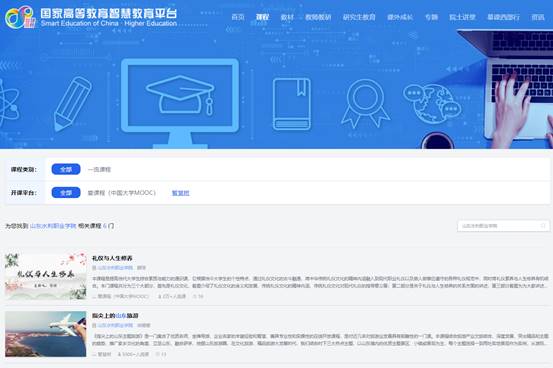This screenshot has width=553, height=368.
Task: Click the Smart Education platform logo
Action: click(20, 17)
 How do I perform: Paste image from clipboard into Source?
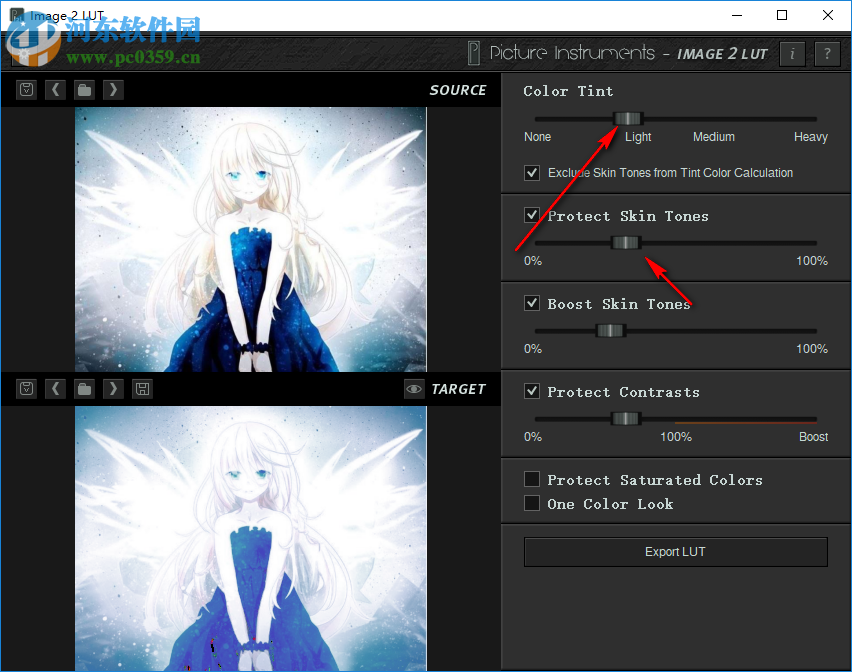[x=26, y=89]
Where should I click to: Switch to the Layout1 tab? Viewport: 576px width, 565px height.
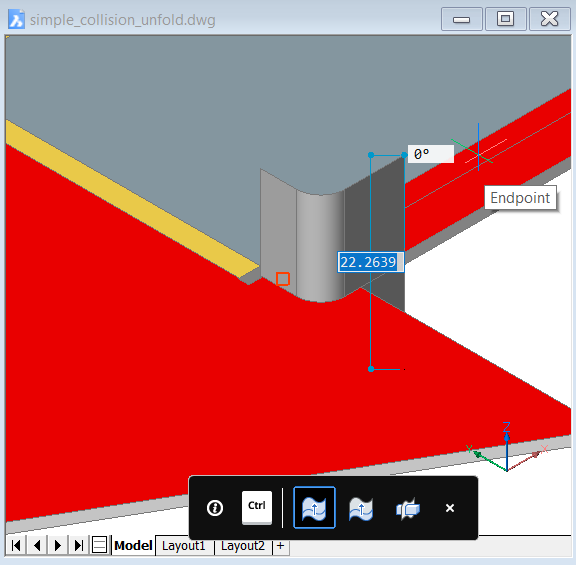coord(183,546)
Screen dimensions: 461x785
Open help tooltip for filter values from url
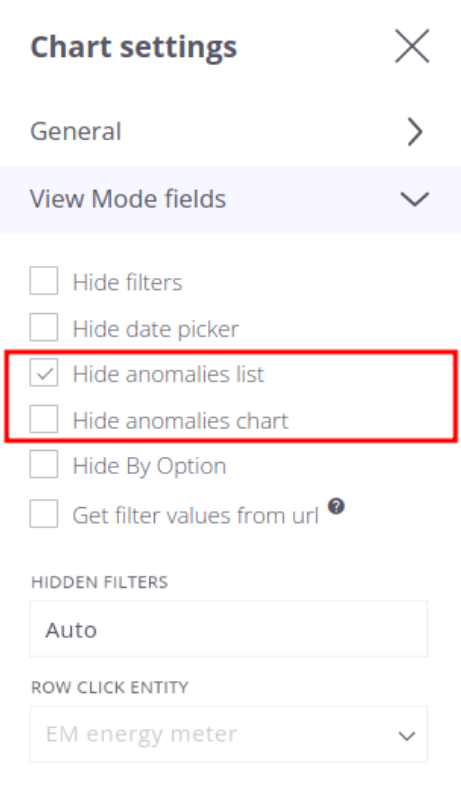(x=336, y=507)
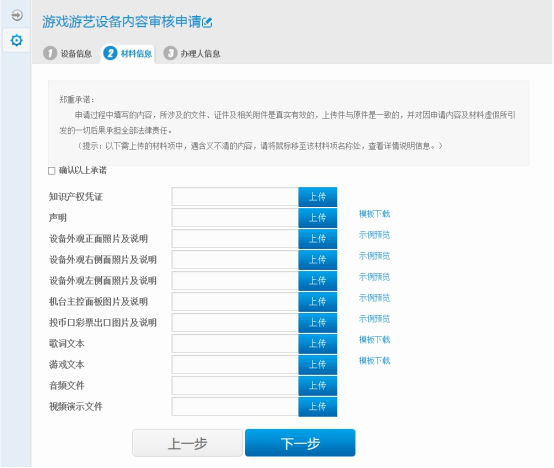Image resolution: width=554 pixels, height=468 pixels.
Task: Click 上传 for 视频演示文件
Action: pos(317,407)

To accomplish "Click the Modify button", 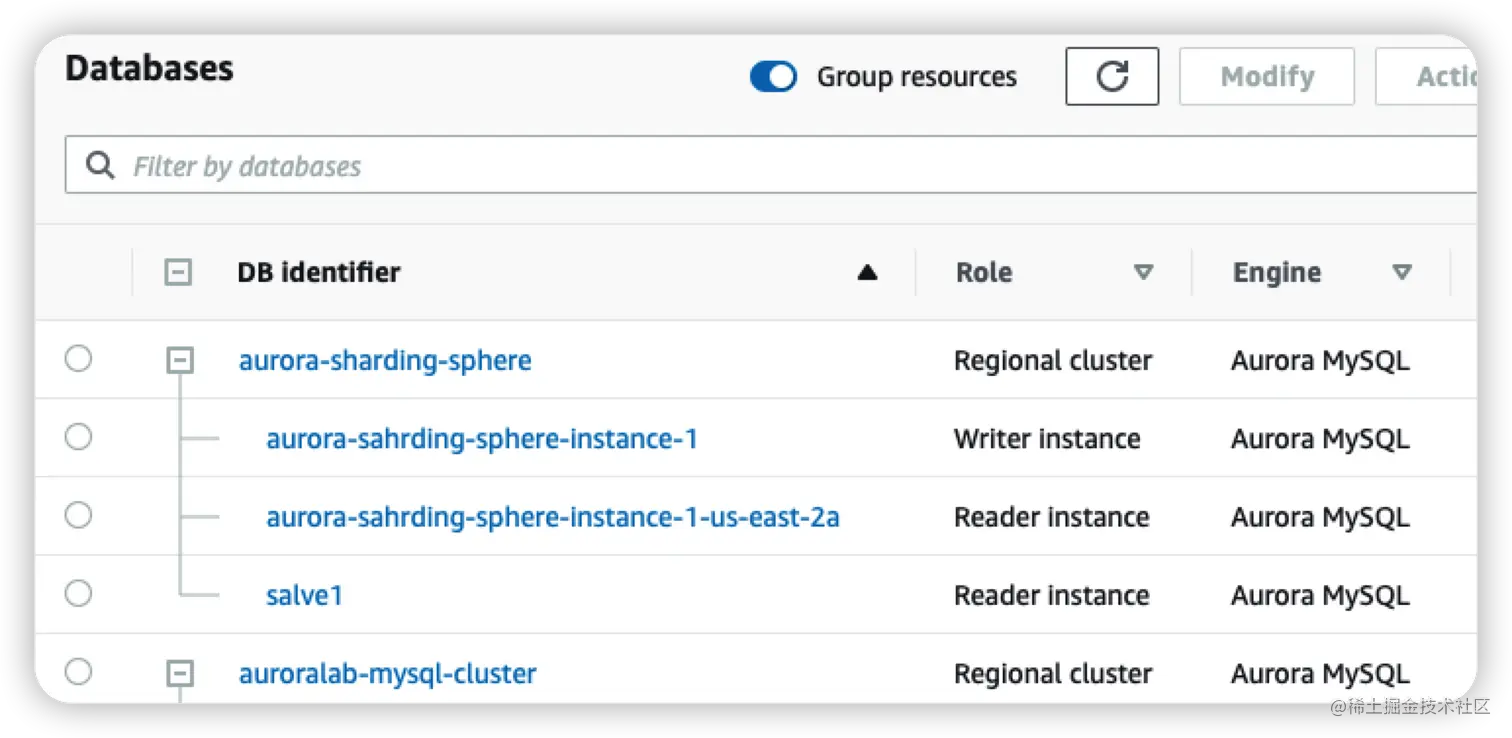I will click(x=1267, y=76).
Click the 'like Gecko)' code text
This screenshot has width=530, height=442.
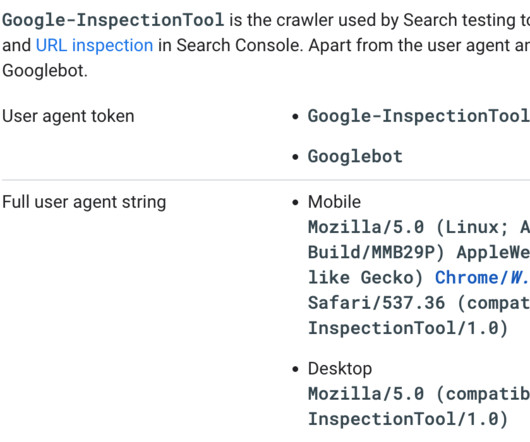click(366, 278)
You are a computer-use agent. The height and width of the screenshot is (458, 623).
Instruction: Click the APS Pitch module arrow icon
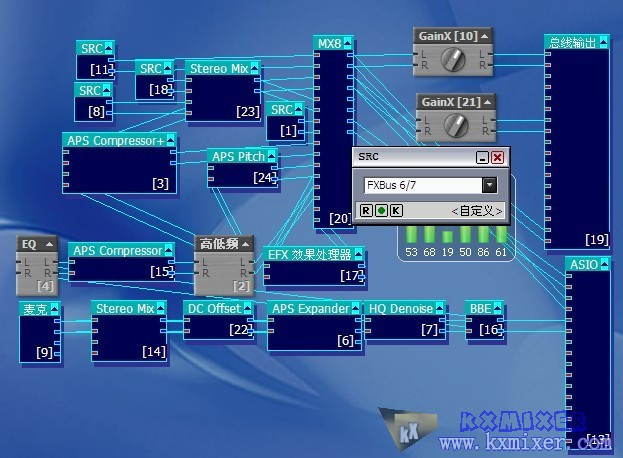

■ **WHAT IS EXPECTED**:
Copy exactly and only this span: the line with "Click the 'like Gecko)' code text" through the final line of the entries, both ends included, with the pictures left out.

■ **RESULT OF THIS EXERCISE**:
Click the 'like Gecko)' code text
This screenshot has width=530, height=442.
click(366, 278)
You are a computer-use agent. The height and width of the screenshot is (458, 623).
Instruction: Click the APS Pitch module arrow icon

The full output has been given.